Right up until the last day of the scallop season (March 31 for this area) the fish in the Whangarei Harbour were in good nick and plentiful. The likes of Urquhart’s Bay were still producing scollies that while the bed had had a good picking over, still had plenty to offer.
I had my last taste of fresh scallops the last week of the season and they were still in magnificent condition.
The crayfish too have been around in good numbers. Our divers have found a large resident packhorse population with plenty of legal-sized ones amongst them. Remember these are measured differently from spiny reds. Take the tail length along the underside in a straight line from the rear of the calcified bar on the first segment to the tip of the middle fan of the tail which must be at least 216mm (male and female). Compared to the reds, to be legal the fish must be quite big, so it pays to measure them, not rely on guesswork
The size of the spiny reds has been down considerably these last two season, thanks in the main to winter commercial pressure which in the inner Bream Bay, especially towards Bream Tail, has be unrelenting as their regular haunts have been overfished.

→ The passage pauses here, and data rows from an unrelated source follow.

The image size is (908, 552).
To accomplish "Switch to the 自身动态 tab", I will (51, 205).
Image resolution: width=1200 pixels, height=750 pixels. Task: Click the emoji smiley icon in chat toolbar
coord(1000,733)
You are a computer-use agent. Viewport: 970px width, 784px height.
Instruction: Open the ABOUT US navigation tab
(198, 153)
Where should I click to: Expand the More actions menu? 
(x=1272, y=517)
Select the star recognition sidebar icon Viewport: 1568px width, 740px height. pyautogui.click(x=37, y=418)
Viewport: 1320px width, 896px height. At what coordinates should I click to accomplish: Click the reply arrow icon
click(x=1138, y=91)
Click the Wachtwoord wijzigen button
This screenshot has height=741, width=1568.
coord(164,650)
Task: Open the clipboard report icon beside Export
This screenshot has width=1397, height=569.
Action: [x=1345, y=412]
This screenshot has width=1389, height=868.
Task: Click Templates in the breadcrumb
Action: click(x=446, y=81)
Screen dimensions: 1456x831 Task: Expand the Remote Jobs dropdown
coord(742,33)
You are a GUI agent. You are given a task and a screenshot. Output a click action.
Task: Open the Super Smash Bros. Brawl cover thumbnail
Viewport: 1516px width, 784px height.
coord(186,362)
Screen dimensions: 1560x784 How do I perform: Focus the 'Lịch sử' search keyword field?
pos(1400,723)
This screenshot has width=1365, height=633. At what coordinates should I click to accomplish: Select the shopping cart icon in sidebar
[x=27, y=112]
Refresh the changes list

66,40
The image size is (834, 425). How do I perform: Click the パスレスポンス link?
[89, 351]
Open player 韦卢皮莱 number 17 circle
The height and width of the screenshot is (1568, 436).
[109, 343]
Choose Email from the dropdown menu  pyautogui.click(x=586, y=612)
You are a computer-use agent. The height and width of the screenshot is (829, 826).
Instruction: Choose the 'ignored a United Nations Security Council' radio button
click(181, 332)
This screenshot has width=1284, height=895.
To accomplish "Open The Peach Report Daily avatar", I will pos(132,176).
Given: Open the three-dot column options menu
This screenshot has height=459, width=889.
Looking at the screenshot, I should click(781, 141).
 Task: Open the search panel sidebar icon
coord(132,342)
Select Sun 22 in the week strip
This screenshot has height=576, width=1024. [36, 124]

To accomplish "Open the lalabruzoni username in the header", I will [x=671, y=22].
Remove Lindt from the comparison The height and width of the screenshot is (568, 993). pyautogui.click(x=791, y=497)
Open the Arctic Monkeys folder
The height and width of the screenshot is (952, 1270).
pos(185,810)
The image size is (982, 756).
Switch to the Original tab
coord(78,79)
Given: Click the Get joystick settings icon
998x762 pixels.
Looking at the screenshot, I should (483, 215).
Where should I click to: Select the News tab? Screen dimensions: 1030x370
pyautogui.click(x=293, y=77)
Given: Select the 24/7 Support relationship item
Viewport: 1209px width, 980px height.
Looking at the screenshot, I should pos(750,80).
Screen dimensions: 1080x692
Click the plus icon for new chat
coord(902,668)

There were to be new rules in place by April 1 that affected the southern end of Bream Bay encompassed by the CRA2 management area, but these have been delayed and likely released to come into play mid-year. The daily recreational bag is likely to go down from six to three crayfish with a reduction in the commercial quota.
The anchovy schools have produced some great action the last couple of weeks. The predators have pushed the bait into the southern end of the bay, starting from the Waipu Rivermouth.
Look not so much for the gannets, but for the smaller birds such as terns and ‘mutton ducks’ often sitting in little gatherings above the bait. Drive around then and you will most likely see the bait below them.
I like to soft-bait these areas, casting out to the sides of the schools when the predators will be lurking, as opposed to right into them. Among the predators have been some good john dory. Paddletail soft-baits fished on the drop seed to work well on the johnnies.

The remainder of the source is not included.